*REQUIRED ACTION*: The listing must be copied out in full and exactly; no images go with it.

··········

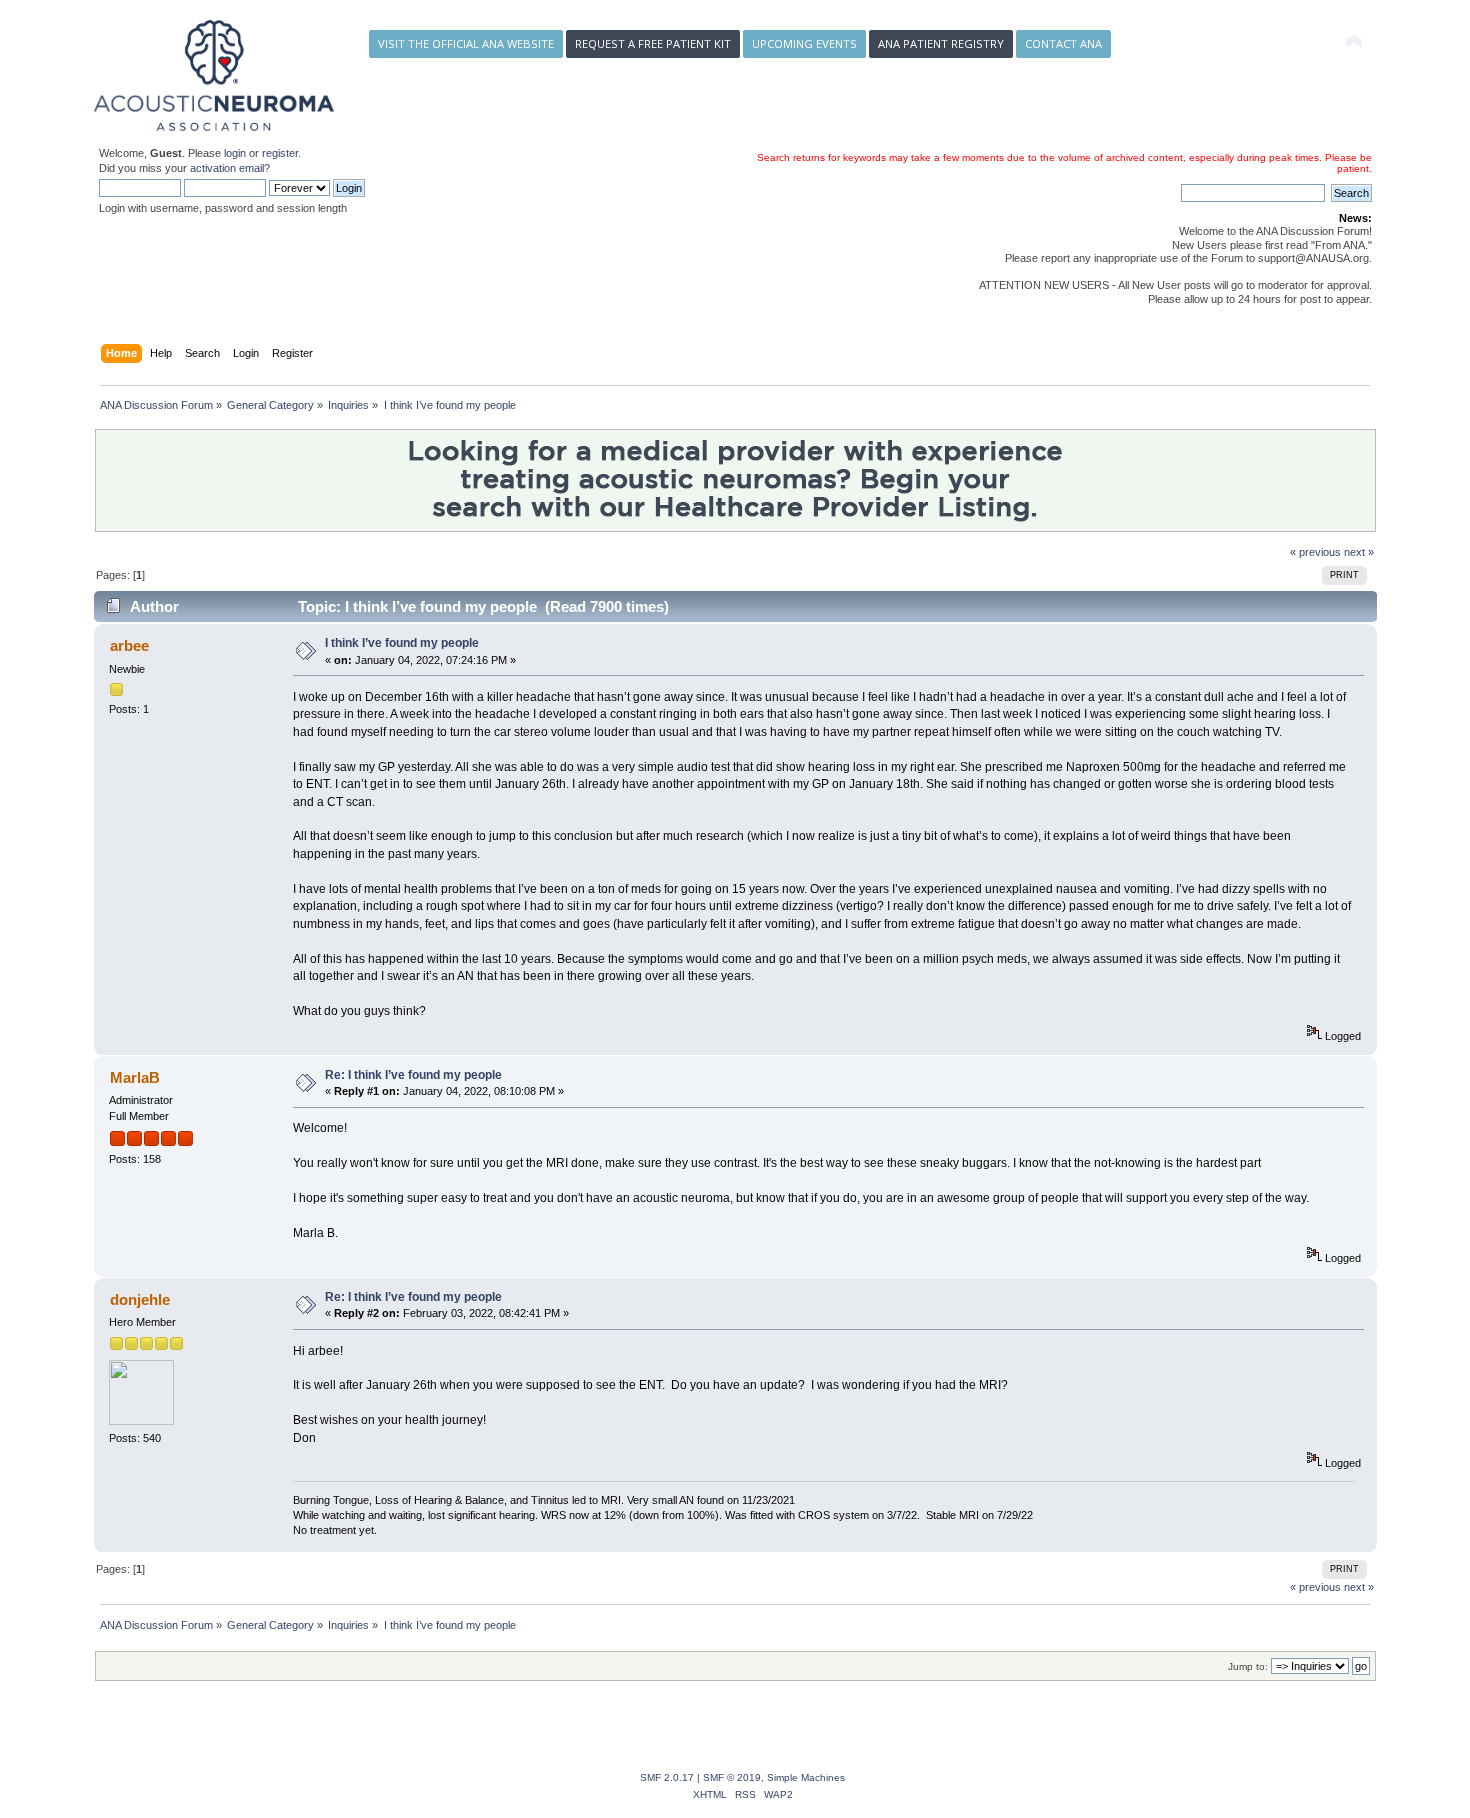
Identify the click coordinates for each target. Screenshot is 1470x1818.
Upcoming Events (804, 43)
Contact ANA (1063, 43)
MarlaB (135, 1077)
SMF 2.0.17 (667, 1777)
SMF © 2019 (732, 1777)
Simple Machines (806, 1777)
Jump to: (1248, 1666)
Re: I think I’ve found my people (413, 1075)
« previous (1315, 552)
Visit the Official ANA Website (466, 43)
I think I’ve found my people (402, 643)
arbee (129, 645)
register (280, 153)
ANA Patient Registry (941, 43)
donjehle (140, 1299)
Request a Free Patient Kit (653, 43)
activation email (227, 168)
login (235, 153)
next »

··········

*SOLVED EXERCISE*:
Identify the click coordinates for each target. Screenshot is 1470x1818.
Upcoming Events (804, 43)
Contact ANA (1063, 43)
MarlaB (135, 1077)
SMF 2.0.17 (667, 1777)
SMF © 2019 (732, 1777)
Simple Machines (806, 1777)
Jump to: (1248, 1666)
Re: I think I’ve found my people (413, 1075)
« previous (1315, 552)
Visit the Official ANA Website (466, 43)
I think I’ve found my people (402, 643)
arbee (129, 645)
register (280, 153)
ANA Patient Registry (941, 43)
donjehle (140, 1299)
Request a Free Patient Kit (653, 43)
activation email (227, 168)
login (235, 153)
next »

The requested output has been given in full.